Homeland Intelligence

Listening while home and away in Lauren Wilkinson's novel American Spy

“It is humbling to have your social fluency, your sense of yourself as a competent, independent person, upended by a foreign city.”

That is the narrator of American Spy, a 2019 novel by Lauren Wilkinson, talking not to the reader so much as to her children. The framing device of the book is that it is a tale told by her (a Black American FBI agent who may or may not have once moonlighted for the CIA) to them while she is evading an unseen enemy — as well as interrogating, through flashbacks, what got her family into this troubling situation in the first place.
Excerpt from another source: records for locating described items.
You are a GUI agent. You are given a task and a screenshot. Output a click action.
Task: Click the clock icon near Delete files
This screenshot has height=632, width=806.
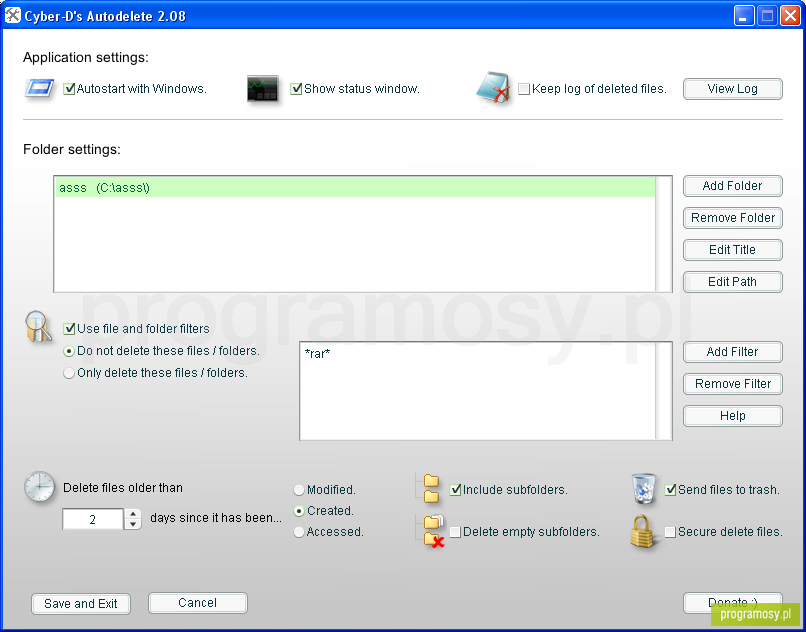[x=39, y=486]
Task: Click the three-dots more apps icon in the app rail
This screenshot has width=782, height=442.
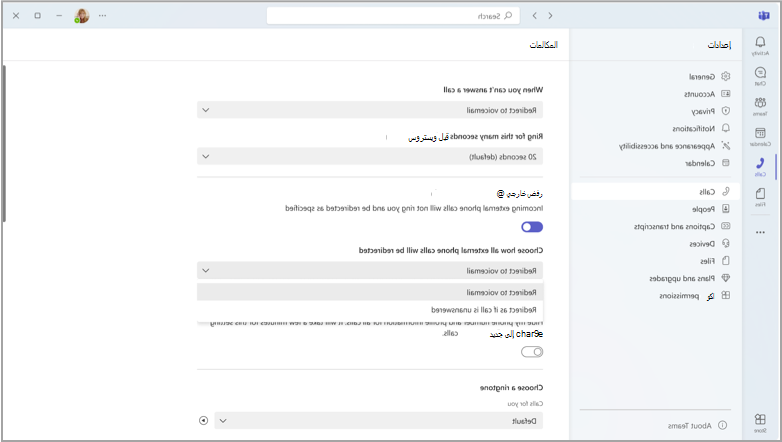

While the stakes in the book are highly personal, much of it hinging on the circumstances surrounding the death, years earlier, of the narrator’s older sister, the scope of the story is international, its second half occurring largely in West Africa.

Her observation about “social fluency” occurs as a response to an earlier situation, back in Manhattan, when the narrator, named Marie Mitchell, was guiding a head of state around the city (that character, Thomas Sankara, is an actual former president of Burkina Faso). The dignitary was flummoxed at the time by the enormity of the city’s noise.

Now the tables have been turned, and Marie is in his country’s capital city, Ouagadougou, finding herself dependent on the kindness of strangers to navigate a place where no sensory input is familiar. “I thought of the afternoon in New York I’d spent with Thomas, the way he’d been surprised when we were in the park and those kids on bikes had whizzed around us,” she reminisces. “He’d sounded embarrassed when he’d said he’d been unable to pick out the bikes from the ambient city noise, and now with a teenager practically leading me through Ouaga by the hand, I thought I understood why.”

As always, writers of fiction about spies need to be good listeners in order for their characters to be. You can fake an NGO. You can fake a counterintelligence operation. You can’t fake paying attention.